Records drawn from a dataset:
# # # # # # #
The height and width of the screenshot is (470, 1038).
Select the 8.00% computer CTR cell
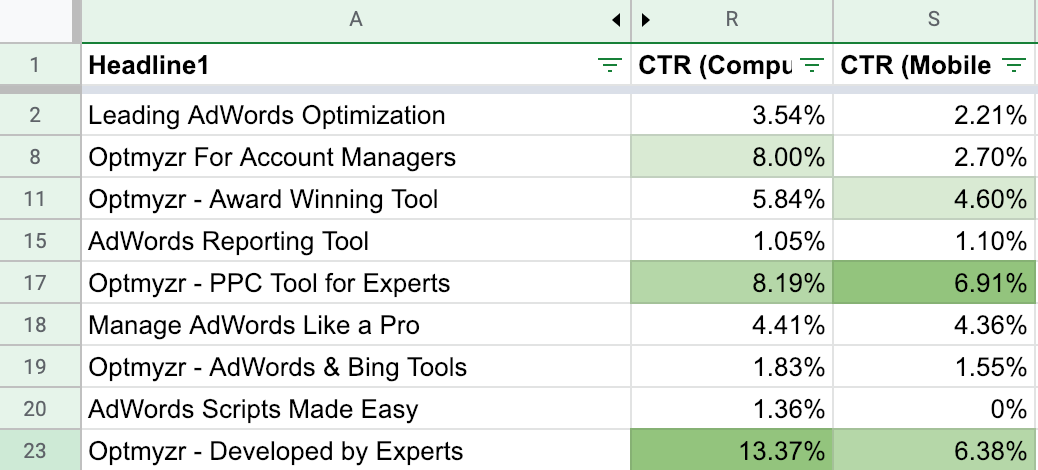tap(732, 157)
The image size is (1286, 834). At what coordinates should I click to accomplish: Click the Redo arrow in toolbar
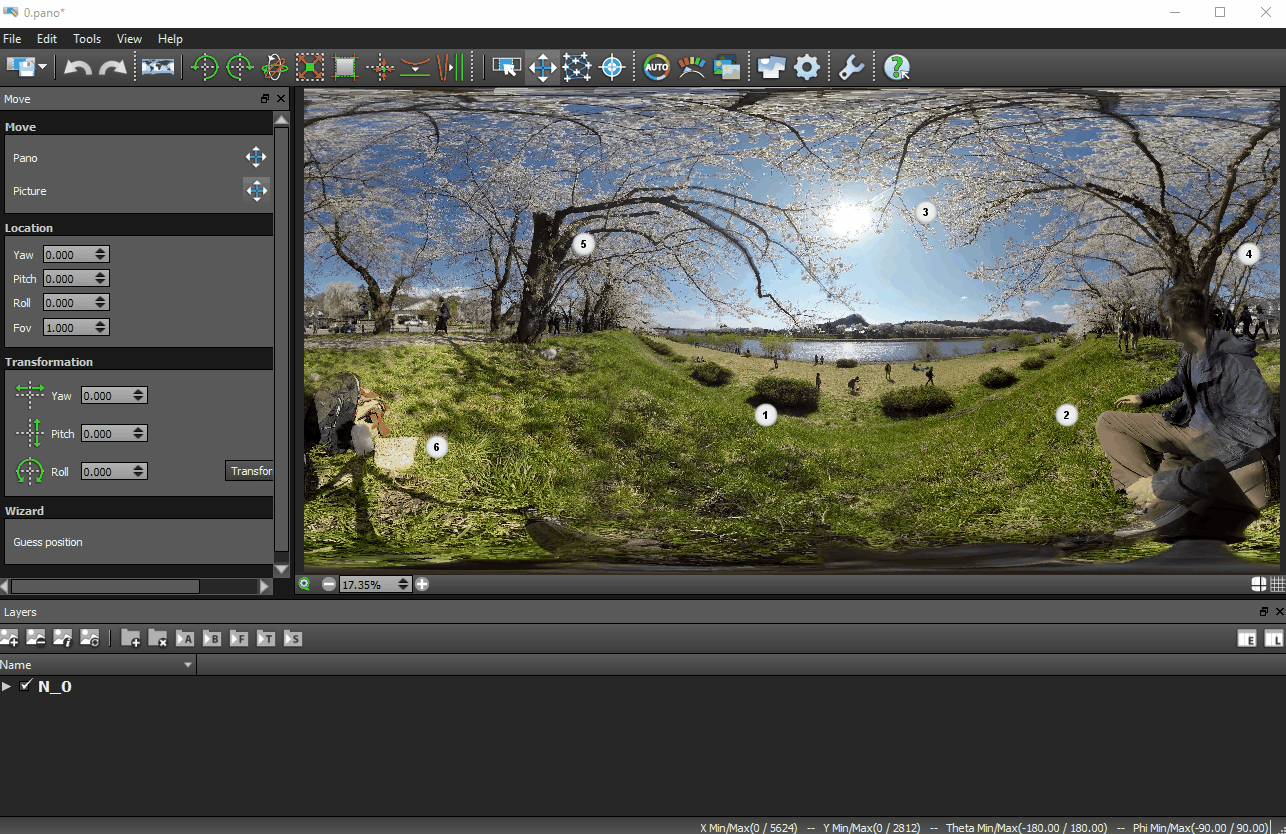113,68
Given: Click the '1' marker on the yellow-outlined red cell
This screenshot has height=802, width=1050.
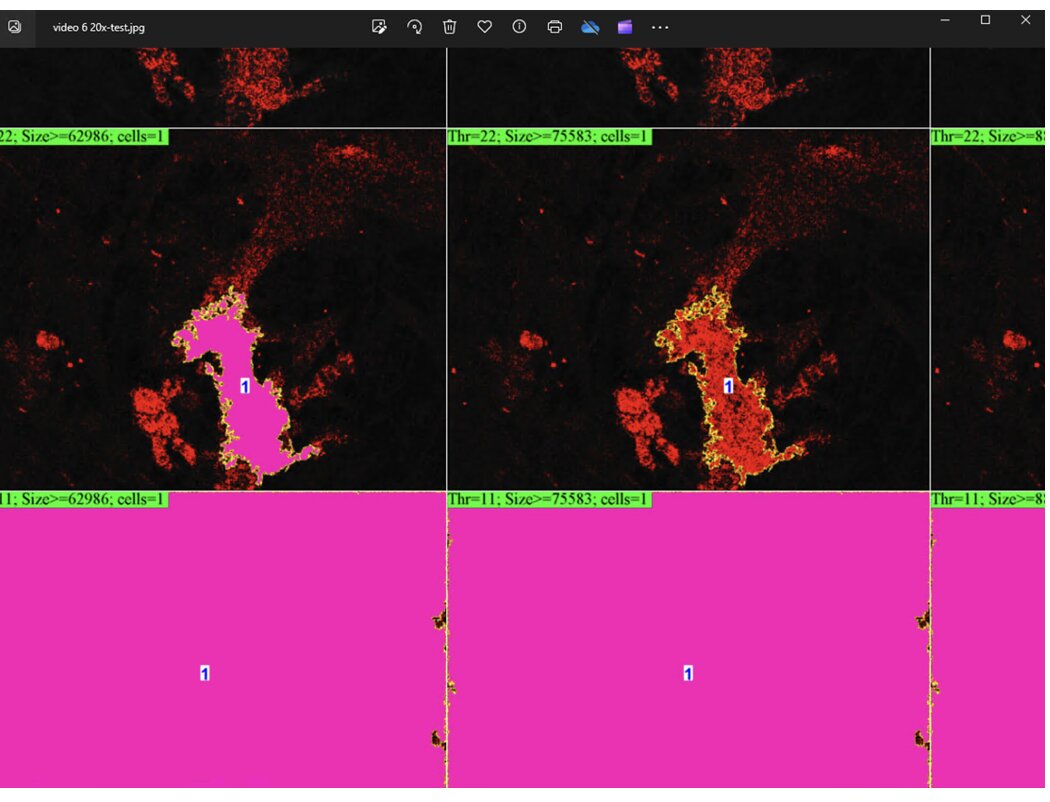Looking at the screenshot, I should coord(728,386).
# # # # # # #
■ WHAT YOU WILL DO: Print the entries above exactly, taking out only the pictures.

■ YOUR SOLUTION:
The height and width of the screenshot is (470, 1038).
Select the 8.00% computer CTR cell
tap(732, 157)
The image size is (1286, 834). At what coordinates should I click to accomplish: Click the Redo arrow in toolbar
113,68
Given: Click the '1' marker on the yellow-outlined red cell
This screenshot has height=802, width=1050.
Looking at the screenshot, I should coord(728,386).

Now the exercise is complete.